(Beginning of RECORD SET)
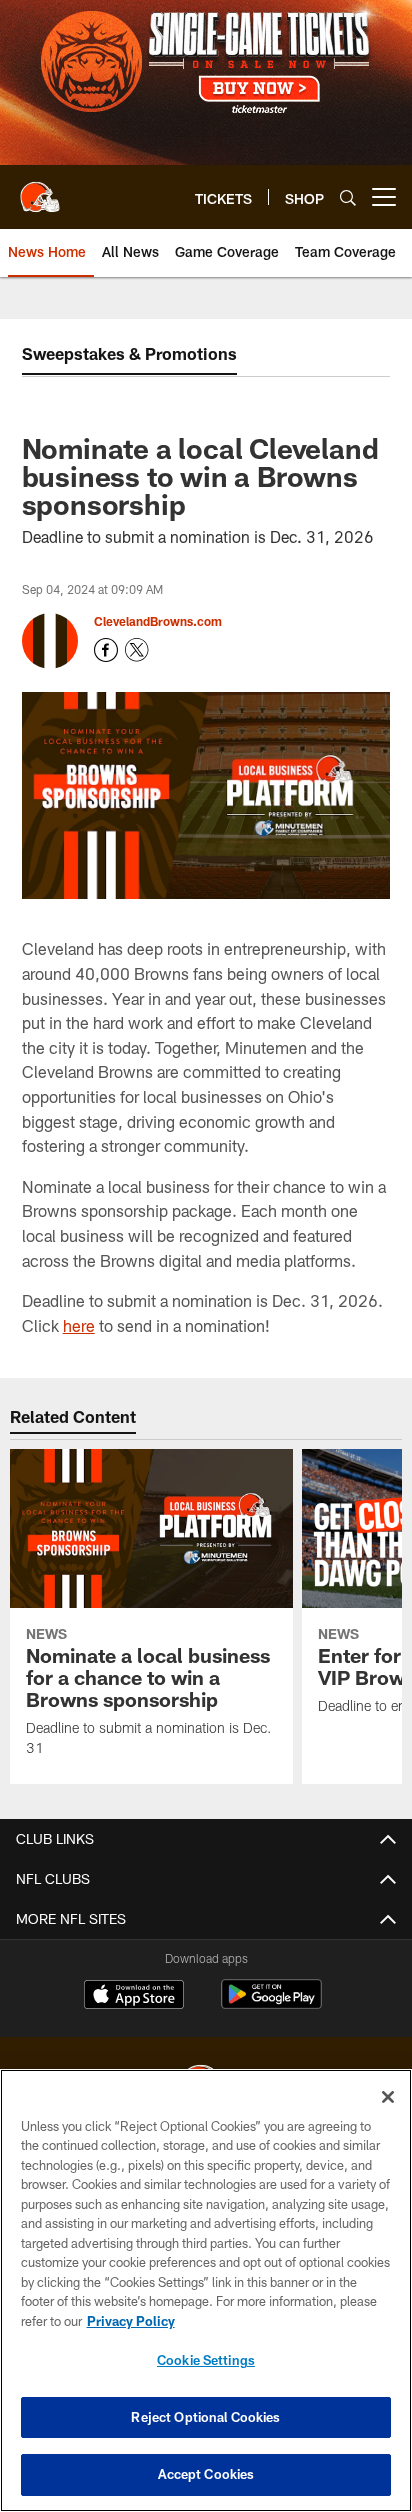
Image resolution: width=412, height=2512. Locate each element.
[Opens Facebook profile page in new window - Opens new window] (106, 650)
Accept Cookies (206, 2474)
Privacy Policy (131, 2321)
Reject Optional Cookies (205, 2417)
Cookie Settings (206, 2360)
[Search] (348, 197)
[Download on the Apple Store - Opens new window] (134, 1997)
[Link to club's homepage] (40, 189)
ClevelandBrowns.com (158, 621)
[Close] (388, 2097)
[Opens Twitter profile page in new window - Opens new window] (137, 650)
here (79, 1325)
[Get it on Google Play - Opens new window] (271, 2004)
(End of RECORD SET)
The reply should consist only of the line containing "[Download on the" and all lines after it in the listing above, reproduced exactly.

▶ [RESPONSE BELOW]:
[Download on the Apple Store - Opens new window] (134, 1997)
[Link to club's homepage] (40, 189)
ClevelandBrowns.com (158, 621)
[Close] (388, 2097)
[Opens Twitter profile page in new window - Opens new window] (137, 650)
here (79, 1325)
[Get it on Google Play - Opens new window] (271, 2004)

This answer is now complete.